▶ [TASK TO CARRY OUT]: Once you have read the data below, please repeat all of it exactly.

▶ [INPUT DATA]:
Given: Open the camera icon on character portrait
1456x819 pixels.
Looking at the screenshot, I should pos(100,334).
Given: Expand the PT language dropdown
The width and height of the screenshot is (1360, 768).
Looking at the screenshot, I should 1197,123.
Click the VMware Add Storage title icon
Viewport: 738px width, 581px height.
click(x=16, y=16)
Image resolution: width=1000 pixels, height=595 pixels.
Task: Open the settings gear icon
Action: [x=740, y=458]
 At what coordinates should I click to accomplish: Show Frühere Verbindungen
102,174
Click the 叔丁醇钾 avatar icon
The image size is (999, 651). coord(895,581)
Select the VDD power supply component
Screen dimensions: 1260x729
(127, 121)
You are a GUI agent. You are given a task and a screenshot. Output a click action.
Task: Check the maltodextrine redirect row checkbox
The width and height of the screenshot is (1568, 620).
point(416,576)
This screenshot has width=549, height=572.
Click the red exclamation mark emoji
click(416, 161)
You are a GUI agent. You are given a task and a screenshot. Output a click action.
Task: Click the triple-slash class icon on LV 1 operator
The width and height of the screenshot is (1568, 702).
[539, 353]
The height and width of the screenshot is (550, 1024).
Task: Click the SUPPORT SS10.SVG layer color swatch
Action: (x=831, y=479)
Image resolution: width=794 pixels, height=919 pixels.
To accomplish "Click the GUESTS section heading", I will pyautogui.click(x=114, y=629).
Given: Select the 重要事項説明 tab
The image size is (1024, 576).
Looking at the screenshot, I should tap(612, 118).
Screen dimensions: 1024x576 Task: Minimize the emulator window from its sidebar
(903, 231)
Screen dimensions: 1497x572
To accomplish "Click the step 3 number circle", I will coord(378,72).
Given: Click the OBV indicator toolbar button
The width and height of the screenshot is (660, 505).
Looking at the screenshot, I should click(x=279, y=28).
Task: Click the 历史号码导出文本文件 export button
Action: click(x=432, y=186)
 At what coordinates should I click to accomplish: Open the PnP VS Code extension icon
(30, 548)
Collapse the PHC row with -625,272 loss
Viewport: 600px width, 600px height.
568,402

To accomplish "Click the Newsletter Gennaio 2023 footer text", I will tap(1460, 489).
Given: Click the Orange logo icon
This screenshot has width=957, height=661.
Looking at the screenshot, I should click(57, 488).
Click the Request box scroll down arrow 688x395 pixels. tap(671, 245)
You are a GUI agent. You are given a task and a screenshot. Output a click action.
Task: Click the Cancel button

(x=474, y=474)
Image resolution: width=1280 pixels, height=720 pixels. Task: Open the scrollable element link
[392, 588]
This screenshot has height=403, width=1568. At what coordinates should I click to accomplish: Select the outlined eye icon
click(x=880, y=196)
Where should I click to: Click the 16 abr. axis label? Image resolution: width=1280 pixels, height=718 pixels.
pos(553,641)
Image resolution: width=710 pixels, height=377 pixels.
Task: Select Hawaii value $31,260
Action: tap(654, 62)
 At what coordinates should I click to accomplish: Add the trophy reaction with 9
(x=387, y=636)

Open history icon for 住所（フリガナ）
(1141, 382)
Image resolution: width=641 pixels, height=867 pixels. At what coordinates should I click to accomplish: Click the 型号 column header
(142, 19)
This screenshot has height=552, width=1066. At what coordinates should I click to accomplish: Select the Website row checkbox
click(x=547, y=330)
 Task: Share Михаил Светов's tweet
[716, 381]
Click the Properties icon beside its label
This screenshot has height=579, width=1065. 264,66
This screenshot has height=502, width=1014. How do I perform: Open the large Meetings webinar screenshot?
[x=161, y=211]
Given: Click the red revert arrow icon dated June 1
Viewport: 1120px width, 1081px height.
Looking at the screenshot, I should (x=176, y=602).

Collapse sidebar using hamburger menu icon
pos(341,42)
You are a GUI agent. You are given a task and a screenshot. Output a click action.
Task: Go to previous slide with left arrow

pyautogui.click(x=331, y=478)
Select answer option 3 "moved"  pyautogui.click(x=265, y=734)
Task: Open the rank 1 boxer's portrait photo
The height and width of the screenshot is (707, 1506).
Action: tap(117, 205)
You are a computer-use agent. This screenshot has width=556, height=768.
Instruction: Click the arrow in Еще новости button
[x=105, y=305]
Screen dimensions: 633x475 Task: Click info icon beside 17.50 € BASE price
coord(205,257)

▶ [REPLY TO THE TASK]:
Given: Open the camera icon on character portrait
1456x819 pixels.
Looking at the screenshot, I should pos(100,334).
Given: Expand the PT language dropdown
The width and height of the screenshot is (1360, 768).
Looking at the screenshot, I should 1197,123.
Click the VMware Add Storage title icon
Viewport: 738px width, 581px height.
click(x=16, y=16)
Image resolution: width=1000 pixels, height=595 pixels.
Task: Open the settings gear icon
Action: [x=740, y=458]
 At what coordinates should I click to accomplish: Show Frühere Verbindungen
102,174
Click the 叔丁醇钾 avatar icon
The image size is (999, 651). coord(895,581)
Select the VDD power supply component
Screen dimensions: 1260x729
(127, 121)
You are a GUI agent. You are given a task and a screenshot. Output a click action.
Task: Check the maltodextrine redirect row checkbox
The width and height of the screenshot is (1568, 620).
point(416,576)
This screenshot has width=549, height=572.
Click the red exclamation mark emoji
click(416, 161)
You are a GUI agent. You are given a task and a screenshot. Output a click action.
Task: Click the triple-slash class icon on LV 1 operator
The width and height of the screenshot is (1568, 702).
[539, 353]
The height and width of the screenshot is (550, 1024).
Task: Click the SUPPORT SS10.SVG layer color swatch
Action: (x=831, y=479)
Image resolution: width=794 pixels, height=919 pixels.
To accomplish "Click the GUESTS section heading", I will pyautogui.click(x=114, y=629).
Given: Select the 重要事項説明 tab
The image size is (1024, 576).
Looking at the screenshot, I should tap(612, 118).
Screen dimensions: 1024x576 Task: Minimize the emulator window from its sidebar
(903, 231)
Screen dimensions: 1497x572
To accomplish "Click the step 3 number circle", I will coord(378,72).
Given: Click the OBV indicator toolbar button
The width and height of the screenshot is (660, 505).
Looking at the screenshot, I should click(x=279, y=28).
Task: Click the 历史号码导出文本文件 export button
Action: click(x=432, y=186)
 At what coordinates should I click to accomplish: Open the PnP VS Code extension icon
(30, 548)
Collapse the PHC row with -625,272 loss
Viewport: 600px width, 600px height.
568,402

To accomplish "Click the Newsletter Gennaio 2023 footer text", I will tap(1460, 489).
Given: Click the Orange logo icon
This screenshot has width=957, height=661.
Looking at the screenshot, I should click(57, 488).
Click the Request box scroll down arrow 688x395 pixels. tap(671, 245)
You are a GUI agent. You are given a task and a screenshot. Output a click action.
Task: Click the Cancel button

(x=474, y=474)
Image resolution: width=1280 pixels, height=720 pixels. Task: Open the scrollable element link
[392, 588]
This screenshot has height=403, width=1568. At what coordinates should I click to accomplish: Select the outlined eye icon
click(x=880, y=196)
Where should I click to: Click the 16 abr. axis label? Image resolution: width=1280 pixels, height=718 pixels.
pos(553,641)
Image resolution: width=710 pixels, height=377 pixels.
Task: Select Hawaii value $31,260
Action: tap(654, 62)
 At what coordinates should I click to accomplish: Add the trophy reaction with 9
(x=387, y=636)

Open history icon for 住所（フリガナ）
(1141, 382)
Image resolution: width=641 pixels, height=867 pixels. At what coordinates should I click to accomplish: Click the 型号 column header
(142, 19)
This screenshot has height=552, width=1066. At what coordinates should I click to accomplish: Select the Website row checkbox
click(x=547, y=330)
 Task: Share Михаил Светов's tweet
[716, 381]
Click the Properties icon beside its label
This screenshot has height=579, width=1065. 264,66
This screenshot has height=502, width=1014. How do I perform: Open the large Meetings webinar screenshot?
[x=161, y=211]
Given: Click the red revert arrow icon dated June 1
Viewport: 1120px width, 1081px height.
Looking at the screenshot, I should (x=176, y=602).

Collapse sidebar using hamburger menu icon
pos(341,42)
You are a GUI agent. You are given a task and a screenshot. Output a click action.
Task: Go to previous slide with left arrow

pyautogui.click(x=331, y=478)
Select answer option 3 "moved"  pyautogui.click(x=265, y=734)
Task: Open the rank 1 boxer's portrait photo
The height and width of the screenshot is (707, 1506).
Action: tap(117, 205)
You are a computer-use agent. This screenshot has width=556, height=768.
Instruction: Click the arrow in Еще новости button
[x=105, y=305]
Screen dimensions: 633x475 Task: Click info icon beside 17.50 € BASE price
coord(205,257)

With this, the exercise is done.